A ADM, uma das maiores tradings de commodities do mundo, iniciou nesta semana as operações de sua nova planta de premix em Apucarana (PR), que deve ampliar em 40% a capacidade produtiva no local em relação à unidade anterior no município. Na nova fábrica, a ADM poderá alcançar produção anual de 40 mil toneladas do produto, que é uma mistura de minerais, aminoácidos, vitaminas e aditivos.
“Nossa meta é, nos próximos cinco anos, estar entre as cinco maiores empresas de nutrição animal da América do Sul”, afirma Raphael Bozola, presidente de Nutrição Animal da ADM para América do Sul, ao comentar o potencial do negócio. O executivo não informou o valor do investimento na nova unidade.
A empresa está presente neste segmento no Brasil com oito unidades, das quais seis com foco na produção de ração – Descalvado (SP), São Lourenço da Mata (PE), Primavera do Leste (MT), Inhumas (GO), Canoas (RS) e Rolim de Moura (RO) -, e duas em premix, a de Apucarana e outra em Indaiatuba (SP). A ADM possui ainda um centro de pesquisa e desenvolvimento do segmento, focado em aquacultura, em Aparecida do Taboado (MS).
O premix é um dos componentes da ração animal. O produto que sairá da nova planta abastecerá as unidades da companhia.
A produção da ADM está voltada aos segmentos de peixe e camarão, além de ruminantes (gados de corte e leite), aves, suínos, equinos e coelhos. Em todas as plantas, nas quais trabalham mais de 1,6 mil colaboradores, há produção de itens para todas as espécies. Bozola comenta que a empresa não está mais no segmento de pet food no Brasil.
Com a nova planta, a ADM pretende crescer no mínimo 10% ao ano no setor, de acordo com o executivo. Para atingir a meta de despontar entre as maiores do segmento na América do Sul, a empresa vai fortalecer estratégias comerciais, com profissionais especializados, amplo portfólio e plataforma de dados para análise de mercado e de demanda dos produtores brasileiros, disse Bozola.

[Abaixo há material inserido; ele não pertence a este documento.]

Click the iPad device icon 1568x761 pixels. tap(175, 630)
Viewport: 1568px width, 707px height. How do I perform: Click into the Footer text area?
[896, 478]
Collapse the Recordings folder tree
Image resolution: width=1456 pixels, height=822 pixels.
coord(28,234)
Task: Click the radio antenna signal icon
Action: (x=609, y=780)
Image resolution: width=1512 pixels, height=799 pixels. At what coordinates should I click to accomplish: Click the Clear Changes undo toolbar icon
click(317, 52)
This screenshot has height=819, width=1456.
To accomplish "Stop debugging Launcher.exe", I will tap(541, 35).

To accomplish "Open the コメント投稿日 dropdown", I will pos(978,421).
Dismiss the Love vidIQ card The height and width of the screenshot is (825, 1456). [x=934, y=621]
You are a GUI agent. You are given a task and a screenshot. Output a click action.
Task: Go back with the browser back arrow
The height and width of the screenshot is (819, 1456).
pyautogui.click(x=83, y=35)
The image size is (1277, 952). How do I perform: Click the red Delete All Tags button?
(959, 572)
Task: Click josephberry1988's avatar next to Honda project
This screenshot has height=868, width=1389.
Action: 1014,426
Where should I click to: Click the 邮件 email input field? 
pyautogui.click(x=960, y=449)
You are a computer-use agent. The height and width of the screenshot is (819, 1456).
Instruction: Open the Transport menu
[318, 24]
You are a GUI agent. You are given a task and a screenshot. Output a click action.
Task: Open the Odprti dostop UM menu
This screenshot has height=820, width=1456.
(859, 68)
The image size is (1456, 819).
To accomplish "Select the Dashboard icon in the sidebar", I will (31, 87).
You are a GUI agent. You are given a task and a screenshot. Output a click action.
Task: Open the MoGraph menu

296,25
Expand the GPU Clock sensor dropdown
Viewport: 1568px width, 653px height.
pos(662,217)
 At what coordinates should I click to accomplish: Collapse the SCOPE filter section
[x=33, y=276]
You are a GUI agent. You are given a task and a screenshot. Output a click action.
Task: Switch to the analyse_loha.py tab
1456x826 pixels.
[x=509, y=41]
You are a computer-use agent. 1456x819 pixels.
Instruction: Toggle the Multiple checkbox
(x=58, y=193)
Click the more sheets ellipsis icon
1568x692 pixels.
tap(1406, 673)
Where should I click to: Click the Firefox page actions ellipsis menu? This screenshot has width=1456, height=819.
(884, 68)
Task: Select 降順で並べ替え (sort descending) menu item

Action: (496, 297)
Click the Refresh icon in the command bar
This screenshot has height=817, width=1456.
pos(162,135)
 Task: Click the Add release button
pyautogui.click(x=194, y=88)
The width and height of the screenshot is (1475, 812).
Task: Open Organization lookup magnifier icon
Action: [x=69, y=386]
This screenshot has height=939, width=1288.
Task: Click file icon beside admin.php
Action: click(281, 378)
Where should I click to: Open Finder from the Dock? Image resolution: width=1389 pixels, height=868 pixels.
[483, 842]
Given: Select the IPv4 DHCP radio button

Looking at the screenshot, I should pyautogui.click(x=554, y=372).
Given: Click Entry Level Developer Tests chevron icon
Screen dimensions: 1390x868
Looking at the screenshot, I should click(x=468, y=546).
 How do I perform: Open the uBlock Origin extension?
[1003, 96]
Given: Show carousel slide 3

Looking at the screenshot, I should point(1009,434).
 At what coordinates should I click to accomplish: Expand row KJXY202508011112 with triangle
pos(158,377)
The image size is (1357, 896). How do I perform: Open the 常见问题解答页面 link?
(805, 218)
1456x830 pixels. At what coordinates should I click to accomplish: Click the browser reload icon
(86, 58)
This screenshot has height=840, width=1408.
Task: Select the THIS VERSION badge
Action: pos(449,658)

O diferencial da companhia para competir com os grandes players que atuam no setor, segundo o presidente da divisão, não necessariamente será o preço do produto, mas a qualidade e os serviços oferecidos. “Temos condições de crescer nas duas áreas (rações e premix) sem grandes investimentos”, pontua.
A ADM ainda não exporta premix, mas vem buscando formas de iniciar as vendas externas do produto. Outros aditivos produzidos nas unidades brasileiras da companhia já são exportados para Argentina, Uruguai, Paraguai, Bolívia, Chile, Peru e Venezuela, além de países da América Central. A ADM também possui uma unidade própria na Colômbia.
“A ideia é dobrar o volume de exportação”, diz ele referindo-se a aditivos, sem detalhar números. “Estamos tentando abrir frentes de exportação para premix”, acrescenta.
O executivo explica que o processo é mais complexo por envolver a opção de mudanças de ingredientes na formulação, uma vez que a indústria exportadora de proteínas tem exigências de requerimentos nutricionais e de segurança avançados. O mercado inicial para esse movimento deve ser a Argentina. Bozola não descarta a aquisição de uma planta própria no país.
Operação
Theo Carvalho, gerente regional de Tecnologia da ADM, diz que a operação na nova fábrica de Apucarana está iniciando com um turno – com capacidade para produzir 15 mil toneladas ao ano -, e há previsão de avançar para três turnos a fim de atingir a capacidade máxima. Há um estudo técnico para expandir a unidade e dobrar sua capacidade para 80 mil toneladas de premix ao ano.
A fábrica conta com tecnologia de rastreamento e mapeamento de todos os ingredientes inseridos em cada formulação de premix e também produzirá formulações personalizadas para criadores, sem risco de contaminação cruzada. Entre os diferenciais da unidade destacados por Carvalho estão maior eficiência de qualidade, sistema de automação integrado, produção em linha horizontal e balança rodoviária: “Temos a melhor tecnologia aplicada no mundo pela ADM para a produção de premix”.
A unidade recém-inaugurada ocupa uma área de 7,5 mil metros quadrados, em um terreno com 30 mil metros quadrados. O grupo fez adaptações em um espaço até então ocupado por outra empresa, projetando a estrutura interna com áreas a serem utilizadas na expansão da operação. A ADM mantinha uma unidade em Apucarana em um prédio alugado, que foi desativada com o início da nova operação.